* SHORT TASK 1
Turn the records starting at the line containing "Given: Enable street panoramas layer icon" and ending at the line containing "Looking at the screenshot, I should click(x=1542, y=20)." into a two-column CSV with the columns instruction and result. Give one row per request, with its text and its answer each in a single quoted field and line breaks replaced by spaces.

● ● ● ● ●

Let me preface my comment with a statement that this is very interesting work and it's appreciated. Nevertheless, my worry with the advice given here is that it provides comfort to those unwilling to evaluate other options: platforms or frameworks that may provide the necessary performance characteristics without as many rounds of optimization. Avoidance of premature optimization and avoidance of selection of a well-fitting platform and architecture are not the same thing, though they are often confused for one another.

If you are familiar with Django, and better yet familiar with Django REST, and do not have the time to invest in considering other options (learning about, experimenting with, and taking the necessary time to properly digest), this article gives useful data and demonstrates how to reach performance levels that may be acceptable for your use-case, with some concessions (notably, caching).

However, if you are willing to evaluate other options, there are many platforms that achieve the synthetic target established by the "third bar"--that is, 25ms of server-side processing while doing so with client-side concurrency and without resorting to caching or other potentially complicating/limiting concessions.

If you are a Django developer, by all means leverage advice such as this. If you are not, consider looking to alternatives that meet your performance target out of the box. Perhaps you will find something new that you'll eventually be glad you looked at.


> If you are a Django developer, by all means leverage advice such as this. If you are not, consider looking to alternatives that meet your performance target out of the box.

● ● ● ● ●

* SHORT TASK 2
Go on with the comment about Django performance from its last sentence.

* RECORD EXCERPTS
● ● ● ● ●

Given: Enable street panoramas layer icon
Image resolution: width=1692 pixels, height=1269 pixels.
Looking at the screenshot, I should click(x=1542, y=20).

● ● ● ● ●

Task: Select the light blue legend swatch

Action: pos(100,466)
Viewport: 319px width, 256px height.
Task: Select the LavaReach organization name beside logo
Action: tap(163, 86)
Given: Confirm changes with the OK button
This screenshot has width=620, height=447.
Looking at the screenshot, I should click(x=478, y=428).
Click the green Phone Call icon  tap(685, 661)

● ● ● ● ●

* WRITTEN RESPONSE 1
instruction,result
"Given: Enable street panoramas layer icon Image resolution: width=1692 pixels, height=1269 pixels.","Looking at the screenshot, I should click(x=1542, y=20)."

* WRITTEN RESPONSE 2
Before you do any of this, consider what your performance needs are. I think we as developers get caught up in this performance/benchmarking game a bit too much at times. If you like Django+DRF, chances are it will probably be "fast enough" for your project. DRF is extremely easy source to read through and work with, the documentation is great, and the maintainability/usability/devspeed wins are huge perks to us.

Unless you have very specific, strict requirements to deliver things at the tiniest fraction of a second possible, choose what you think you can be comfortable with and worry much less about performance (within reason). The article hints at this, showing you that you're going to spend a lot more time waiting on IO than in framework land.


Since from his charts it looks like the bulk of his processing time is due to the database connection and transfer, what other framework/language is going to eliminate that. I am sure many alternatives have faster routing, serialization, and response generation, but that doesn't seem to matter with a database involved.


>Since from his charts it looks like the bulk of his processing time is due to the database connection and transfer, what other framework/language is going to eliminate that. I am sure many alternatives have faster routing, serialization, and response generation, but that doesn't seem to matter with a database involved.

Oh, it really does. Not all database drivers, not the rest of the pipeline from DB to your data object, are the same.

Take a look here: http://www.techempower.com/benchmarks/#section=data-r6&hw=i7...

and here: http://www.techempower.com/benchmarks/#section=data-r6&hw=i7...

Particularly interesting is how PHP, from being quite low as raw speed is concerned, gets way higher when multiple DB queries are used (due to the heavily optimized MySQL, 3rd generation IIRC, drivers I'd assume).


His measurement is around this line:

    users = list(User.objects.all())
That will include Postgres' work, the Python Postgres driver's work, and the ORM's work. Elsewhere, we've already seen that Postgres and MySQL can provide a response to such a trivial query over Ethernet in less than 5ms, under heavy concurrent load, on commodity hardware. But his measurement is 90ms.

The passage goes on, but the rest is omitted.